**Предложенный фрагмент**
[ЗВУК]
[ЗВУК] Итак,
если общественная справедливость, ее понимание в античном полисе прежде всего
предполагало определенную систему покровителей, то иудео-христианская этика,
которая сформировалась в эпоху раннего Средневековья, предполагала несколько иную
систему добродетелей, и, соответственно, другое обоснование.
Напомню, что одним из источников христианской этики является наследие
зороастризма.
Зороастризм — это древнеиранская религия, один из примеров монотеистической
религиозной концепции. Из зороастризма христианская этика взяла,
прежде всего, связь мирового процесса с этическим выбором человека.
Христианство является религией спасения, но обращу ваше внимание на то,
что в рамках христианской морали возможно достижение личного счастья.
Немалое значение для этого имеет наличие именно личного Бога,
Бога, к которому я могу обратиться за помощью,
которого я могу попросить о некой подмоге и так далее.
Поэтому для христианской этики очень важным моментом является наличие надежды
на справедливость, даже в потустороннем мире. Но, тем не менее, это этика воздаяния.
И поскольку это все-таки есть мировая религия, то она естественным
образом предполагает некий этический универсализм, то есть построение
такой моральной концепции, которая могла бы распространяться на все человечество.
В иудео-христианской этике есть две составляющие —
это негативная и позитивная части.
Первая в целом и общем может быть сведена к очень простому тезису,
который предполагает несущественность и второстепенность всех земных целей.
А позитивная часть заключается в заповеди любви.
Рассмотрим каждую из этих частей более подробно.
Когда мы говорим о негативной части, то, как я уже сказала выше,
речь идет о том, что земная жизнь несовершенна.

**Задача**
Продолжите фрагмент лекции об иудео-христианской этике, начав сразу после его последнего предложения.

**Записанные данные**
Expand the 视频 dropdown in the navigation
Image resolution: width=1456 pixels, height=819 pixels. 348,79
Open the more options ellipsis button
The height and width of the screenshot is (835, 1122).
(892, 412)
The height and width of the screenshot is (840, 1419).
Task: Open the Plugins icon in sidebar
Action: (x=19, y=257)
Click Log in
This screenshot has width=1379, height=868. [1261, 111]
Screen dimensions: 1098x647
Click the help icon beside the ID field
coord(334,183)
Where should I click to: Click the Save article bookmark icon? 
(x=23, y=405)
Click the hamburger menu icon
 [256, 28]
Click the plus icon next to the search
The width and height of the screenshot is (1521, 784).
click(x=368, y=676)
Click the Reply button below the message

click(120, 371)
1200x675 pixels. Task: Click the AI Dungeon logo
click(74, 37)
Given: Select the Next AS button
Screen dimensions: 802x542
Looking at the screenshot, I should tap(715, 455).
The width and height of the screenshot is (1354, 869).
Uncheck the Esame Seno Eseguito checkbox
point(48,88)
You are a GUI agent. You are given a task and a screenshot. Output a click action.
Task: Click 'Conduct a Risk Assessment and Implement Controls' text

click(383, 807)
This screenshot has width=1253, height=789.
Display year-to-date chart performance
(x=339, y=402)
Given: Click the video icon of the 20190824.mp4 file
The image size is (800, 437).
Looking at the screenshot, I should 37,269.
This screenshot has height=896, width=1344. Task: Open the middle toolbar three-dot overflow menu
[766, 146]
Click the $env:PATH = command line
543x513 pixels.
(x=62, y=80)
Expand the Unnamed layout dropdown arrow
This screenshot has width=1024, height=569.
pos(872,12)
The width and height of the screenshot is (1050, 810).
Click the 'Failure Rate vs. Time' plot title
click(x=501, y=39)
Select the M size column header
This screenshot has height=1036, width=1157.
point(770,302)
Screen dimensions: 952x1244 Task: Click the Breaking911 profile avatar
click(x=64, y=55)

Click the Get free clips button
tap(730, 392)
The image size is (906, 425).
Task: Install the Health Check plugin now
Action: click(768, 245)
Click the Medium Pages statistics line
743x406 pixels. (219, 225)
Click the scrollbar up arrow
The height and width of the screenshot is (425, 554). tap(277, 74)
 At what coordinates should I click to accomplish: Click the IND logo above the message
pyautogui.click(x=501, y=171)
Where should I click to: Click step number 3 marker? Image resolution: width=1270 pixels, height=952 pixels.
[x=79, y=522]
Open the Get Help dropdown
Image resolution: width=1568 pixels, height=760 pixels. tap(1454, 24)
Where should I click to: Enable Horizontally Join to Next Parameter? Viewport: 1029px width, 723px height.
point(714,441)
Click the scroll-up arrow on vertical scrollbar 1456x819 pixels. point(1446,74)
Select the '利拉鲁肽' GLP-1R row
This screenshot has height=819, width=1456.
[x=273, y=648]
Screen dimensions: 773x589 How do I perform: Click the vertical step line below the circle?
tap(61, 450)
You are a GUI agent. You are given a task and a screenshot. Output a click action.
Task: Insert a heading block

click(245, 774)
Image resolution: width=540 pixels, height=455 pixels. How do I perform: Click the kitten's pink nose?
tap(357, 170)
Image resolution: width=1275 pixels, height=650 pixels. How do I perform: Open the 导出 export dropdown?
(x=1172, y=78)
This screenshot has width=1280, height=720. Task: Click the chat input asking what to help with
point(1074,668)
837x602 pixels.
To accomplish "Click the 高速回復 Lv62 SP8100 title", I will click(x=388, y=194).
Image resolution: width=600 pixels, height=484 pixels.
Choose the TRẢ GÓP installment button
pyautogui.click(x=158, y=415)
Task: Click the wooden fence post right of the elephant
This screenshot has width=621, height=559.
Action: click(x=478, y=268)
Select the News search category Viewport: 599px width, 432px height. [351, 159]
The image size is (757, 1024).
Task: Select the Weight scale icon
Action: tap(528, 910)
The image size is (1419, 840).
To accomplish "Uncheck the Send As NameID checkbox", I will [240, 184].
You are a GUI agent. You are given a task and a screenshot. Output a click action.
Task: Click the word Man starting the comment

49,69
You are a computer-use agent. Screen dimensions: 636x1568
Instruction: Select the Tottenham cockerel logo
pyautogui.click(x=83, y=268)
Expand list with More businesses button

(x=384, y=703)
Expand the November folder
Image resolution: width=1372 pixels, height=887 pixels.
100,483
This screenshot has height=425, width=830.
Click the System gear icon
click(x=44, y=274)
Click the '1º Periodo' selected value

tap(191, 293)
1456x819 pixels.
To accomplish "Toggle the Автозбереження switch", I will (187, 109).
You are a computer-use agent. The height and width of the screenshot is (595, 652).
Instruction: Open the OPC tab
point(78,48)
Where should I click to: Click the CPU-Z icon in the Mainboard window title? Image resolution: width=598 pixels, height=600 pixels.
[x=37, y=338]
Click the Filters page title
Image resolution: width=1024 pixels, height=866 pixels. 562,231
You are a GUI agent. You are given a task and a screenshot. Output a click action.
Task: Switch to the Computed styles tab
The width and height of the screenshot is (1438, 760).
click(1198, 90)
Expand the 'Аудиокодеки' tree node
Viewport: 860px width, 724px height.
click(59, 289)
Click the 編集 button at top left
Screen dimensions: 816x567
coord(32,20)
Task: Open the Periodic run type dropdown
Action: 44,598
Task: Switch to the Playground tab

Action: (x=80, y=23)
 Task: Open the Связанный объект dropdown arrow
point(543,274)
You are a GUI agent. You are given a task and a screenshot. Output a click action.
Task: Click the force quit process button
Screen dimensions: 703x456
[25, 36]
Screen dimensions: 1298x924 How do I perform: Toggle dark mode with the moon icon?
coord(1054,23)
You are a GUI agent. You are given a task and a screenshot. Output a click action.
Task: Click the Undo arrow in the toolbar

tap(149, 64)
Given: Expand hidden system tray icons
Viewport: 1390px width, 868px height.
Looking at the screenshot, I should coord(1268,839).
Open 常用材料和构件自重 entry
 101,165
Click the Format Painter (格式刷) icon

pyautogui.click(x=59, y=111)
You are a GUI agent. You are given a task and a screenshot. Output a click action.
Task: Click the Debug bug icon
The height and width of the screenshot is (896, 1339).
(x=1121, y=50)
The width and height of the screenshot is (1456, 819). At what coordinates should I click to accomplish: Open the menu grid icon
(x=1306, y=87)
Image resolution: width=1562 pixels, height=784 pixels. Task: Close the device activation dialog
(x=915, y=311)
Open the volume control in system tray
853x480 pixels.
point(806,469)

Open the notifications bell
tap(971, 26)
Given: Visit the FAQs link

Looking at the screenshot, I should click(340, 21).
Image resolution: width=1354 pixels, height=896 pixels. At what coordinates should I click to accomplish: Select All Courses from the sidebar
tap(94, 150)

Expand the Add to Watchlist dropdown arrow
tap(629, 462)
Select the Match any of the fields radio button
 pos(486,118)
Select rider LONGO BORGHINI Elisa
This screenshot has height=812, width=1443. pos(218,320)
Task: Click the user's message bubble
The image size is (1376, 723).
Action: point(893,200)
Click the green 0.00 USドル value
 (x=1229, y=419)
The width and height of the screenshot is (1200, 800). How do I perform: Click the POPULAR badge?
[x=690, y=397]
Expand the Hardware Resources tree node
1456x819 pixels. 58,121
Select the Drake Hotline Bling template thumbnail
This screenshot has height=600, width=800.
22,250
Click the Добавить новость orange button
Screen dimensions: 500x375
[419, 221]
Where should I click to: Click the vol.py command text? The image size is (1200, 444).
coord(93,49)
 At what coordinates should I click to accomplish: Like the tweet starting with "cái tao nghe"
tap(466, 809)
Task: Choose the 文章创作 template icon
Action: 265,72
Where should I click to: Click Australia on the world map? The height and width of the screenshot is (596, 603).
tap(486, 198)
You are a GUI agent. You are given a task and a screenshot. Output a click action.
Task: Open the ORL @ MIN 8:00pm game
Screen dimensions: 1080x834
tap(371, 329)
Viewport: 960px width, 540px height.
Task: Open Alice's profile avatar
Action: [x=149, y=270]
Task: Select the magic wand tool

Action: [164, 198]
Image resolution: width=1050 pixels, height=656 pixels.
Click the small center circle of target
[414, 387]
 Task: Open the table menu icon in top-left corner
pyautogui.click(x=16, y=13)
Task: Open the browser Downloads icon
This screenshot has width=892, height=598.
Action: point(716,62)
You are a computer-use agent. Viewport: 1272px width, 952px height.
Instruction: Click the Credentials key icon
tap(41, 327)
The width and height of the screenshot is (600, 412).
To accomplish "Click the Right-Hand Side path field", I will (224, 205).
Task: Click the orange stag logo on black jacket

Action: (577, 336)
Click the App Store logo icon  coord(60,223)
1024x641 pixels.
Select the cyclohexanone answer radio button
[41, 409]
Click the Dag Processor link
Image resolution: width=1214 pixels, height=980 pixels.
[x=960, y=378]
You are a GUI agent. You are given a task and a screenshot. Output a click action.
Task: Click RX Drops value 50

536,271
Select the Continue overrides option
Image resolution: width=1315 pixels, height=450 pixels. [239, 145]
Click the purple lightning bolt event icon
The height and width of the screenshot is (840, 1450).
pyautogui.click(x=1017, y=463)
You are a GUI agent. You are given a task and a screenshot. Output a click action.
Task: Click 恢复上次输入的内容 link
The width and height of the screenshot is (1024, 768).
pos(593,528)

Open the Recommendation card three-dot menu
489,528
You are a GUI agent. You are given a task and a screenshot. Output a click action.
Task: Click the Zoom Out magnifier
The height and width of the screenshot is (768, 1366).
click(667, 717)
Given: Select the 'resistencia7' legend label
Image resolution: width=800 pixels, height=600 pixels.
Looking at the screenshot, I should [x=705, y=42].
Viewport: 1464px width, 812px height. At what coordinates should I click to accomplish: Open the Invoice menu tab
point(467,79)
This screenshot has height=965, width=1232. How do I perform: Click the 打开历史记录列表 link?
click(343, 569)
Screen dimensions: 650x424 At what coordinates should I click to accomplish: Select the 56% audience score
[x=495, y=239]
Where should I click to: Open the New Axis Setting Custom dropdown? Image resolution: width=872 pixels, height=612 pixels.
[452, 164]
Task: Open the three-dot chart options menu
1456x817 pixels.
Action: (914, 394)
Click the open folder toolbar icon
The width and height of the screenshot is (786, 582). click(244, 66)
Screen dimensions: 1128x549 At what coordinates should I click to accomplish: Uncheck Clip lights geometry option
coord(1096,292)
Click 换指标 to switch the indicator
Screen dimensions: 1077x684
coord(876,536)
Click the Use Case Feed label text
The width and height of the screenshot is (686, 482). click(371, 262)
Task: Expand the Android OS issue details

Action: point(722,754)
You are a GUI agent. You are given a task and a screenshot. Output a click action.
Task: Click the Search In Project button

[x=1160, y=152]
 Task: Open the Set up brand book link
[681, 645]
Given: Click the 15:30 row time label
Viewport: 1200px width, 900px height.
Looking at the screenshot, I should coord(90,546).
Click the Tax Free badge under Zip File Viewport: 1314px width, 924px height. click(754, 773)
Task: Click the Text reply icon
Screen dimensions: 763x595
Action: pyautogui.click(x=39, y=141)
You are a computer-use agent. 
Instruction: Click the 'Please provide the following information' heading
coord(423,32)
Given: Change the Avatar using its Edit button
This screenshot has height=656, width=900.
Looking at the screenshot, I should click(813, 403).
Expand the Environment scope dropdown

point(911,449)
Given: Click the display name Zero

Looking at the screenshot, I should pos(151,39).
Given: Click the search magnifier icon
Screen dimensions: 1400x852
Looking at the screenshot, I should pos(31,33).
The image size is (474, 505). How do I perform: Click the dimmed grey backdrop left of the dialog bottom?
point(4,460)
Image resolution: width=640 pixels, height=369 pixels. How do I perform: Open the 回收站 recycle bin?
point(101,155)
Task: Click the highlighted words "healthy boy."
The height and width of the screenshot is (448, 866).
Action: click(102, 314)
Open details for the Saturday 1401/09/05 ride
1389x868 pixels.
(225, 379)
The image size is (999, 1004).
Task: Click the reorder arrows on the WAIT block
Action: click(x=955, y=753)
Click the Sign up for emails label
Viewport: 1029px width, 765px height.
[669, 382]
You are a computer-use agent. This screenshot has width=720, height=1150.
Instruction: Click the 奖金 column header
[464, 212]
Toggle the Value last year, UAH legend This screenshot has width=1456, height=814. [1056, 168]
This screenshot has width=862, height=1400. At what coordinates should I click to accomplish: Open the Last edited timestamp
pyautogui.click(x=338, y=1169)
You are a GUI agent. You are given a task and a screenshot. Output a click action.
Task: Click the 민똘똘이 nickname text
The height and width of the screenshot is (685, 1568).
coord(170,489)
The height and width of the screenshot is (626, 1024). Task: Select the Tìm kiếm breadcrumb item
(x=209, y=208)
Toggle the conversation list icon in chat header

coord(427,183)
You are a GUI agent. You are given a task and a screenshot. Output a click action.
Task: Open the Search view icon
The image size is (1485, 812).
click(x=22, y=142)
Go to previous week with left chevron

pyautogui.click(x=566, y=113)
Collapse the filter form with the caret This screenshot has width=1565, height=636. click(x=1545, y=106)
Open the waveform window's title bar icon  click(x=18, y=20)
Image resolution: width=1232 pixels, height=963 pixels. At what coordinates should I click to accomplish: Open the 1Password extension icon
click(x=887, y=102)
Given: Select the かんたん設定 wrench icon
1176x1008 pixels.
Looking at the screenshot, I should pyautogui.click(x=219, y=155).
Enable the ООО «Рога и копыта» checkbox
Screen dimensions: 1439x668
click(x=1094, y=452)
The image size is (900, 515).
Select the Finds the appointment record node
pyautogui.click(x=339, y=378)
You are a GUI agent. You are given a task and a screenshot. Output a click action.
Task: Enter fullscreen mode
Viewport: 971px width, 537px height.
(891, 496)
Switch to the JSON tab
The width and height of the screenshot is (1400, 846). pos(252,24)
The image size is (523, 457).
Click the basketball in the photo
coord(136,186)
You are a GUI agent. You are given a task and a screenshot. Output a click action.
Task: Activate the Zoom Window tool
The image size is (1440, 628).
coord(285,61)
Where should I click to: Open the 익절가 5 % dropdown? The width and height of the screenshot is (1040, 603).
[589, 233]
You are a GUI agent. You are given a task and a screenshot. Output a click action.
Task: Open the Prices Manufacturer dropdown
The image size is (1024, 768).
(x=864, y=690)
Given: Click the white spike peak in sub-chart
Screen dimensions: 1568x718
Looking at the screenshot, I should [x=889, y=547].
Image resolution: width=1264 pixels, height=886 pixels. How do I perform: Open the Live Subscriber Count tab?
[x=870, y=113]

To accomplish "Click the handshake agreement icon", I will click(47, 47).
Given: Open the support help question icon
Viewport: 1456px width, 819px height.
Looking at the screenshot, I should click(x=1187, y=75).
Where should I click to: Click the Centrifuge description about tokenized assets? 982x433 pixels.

**Ответ к задаче**
Тот образец идеального морального поведения,
который соответствует христианской этике — это Христос.
Тот богочеловек, который по своей сути является для нас идеалом и
который недостижим.
Но к которому мы можем приблизиться, если будем следовать заветам Христа.
Соответственно, делается вывод о том, что нет ничего в этой земной жизни,
что могло бы стать сокровенной целью человеческих стремлений.
И вместе с тем человек получает возможность ни чем не скованного
морального выбора.
И, соответственно, нет ничего такого, что могло бы здесь и сейчас
считаться ценностью, в нашей земной жизни, в нашем земном существовании.
Естественно, предполагая для человека возможность выбора: следовать или
не следовать заветам Христа.
Позитивная же часть предполагает, прежде всего, заповедь любви,
которая проявляется в знаменитой притче о блудном сыне.
Напомню кратко ее содержание.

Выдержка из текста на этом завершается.